__REQUIREMENT__. Among the records that follow, set down only the lines from the one containing "Instruction: Click the" to the one containing "Click the game screenshot thumbnail", both included, exactly.

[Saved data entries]
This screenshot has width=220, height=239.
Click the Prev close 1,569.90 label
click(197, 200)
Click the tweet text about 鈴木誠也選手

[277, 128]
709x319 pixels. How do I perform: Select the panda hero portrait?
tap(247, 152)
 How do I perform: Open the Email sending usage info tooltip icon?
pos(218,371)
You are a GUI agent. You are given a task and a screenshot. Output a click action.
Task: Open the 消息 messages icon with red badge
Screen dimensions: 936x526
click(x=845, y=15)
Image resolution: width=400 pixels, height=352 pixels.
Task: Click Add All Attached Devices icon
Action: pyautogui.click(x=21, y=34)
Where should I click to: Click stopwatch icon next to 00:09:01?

---

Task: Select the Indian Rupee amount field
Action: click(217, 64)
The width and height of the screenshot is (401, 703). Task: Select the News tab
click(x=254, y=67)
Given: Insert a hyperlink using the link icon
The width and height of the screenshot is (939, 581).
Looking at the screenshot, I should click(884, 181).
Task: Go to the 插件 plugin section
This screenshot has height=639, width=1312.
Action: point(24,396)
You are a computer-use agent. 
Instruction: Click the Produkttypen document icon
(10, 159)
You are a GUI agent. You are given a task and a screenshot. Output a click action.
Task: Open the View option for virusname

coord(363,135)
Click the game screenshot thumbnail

__RESULT OF THE EXERCISE__.
Instruction: Click the Produkttypen document icon
(10, 159)
You are a GUI agent. You are given a task and a screenshot. Output a click action.
Task: Open the View option for virusname

coord(363,135)
Click the game screenshot thumbnail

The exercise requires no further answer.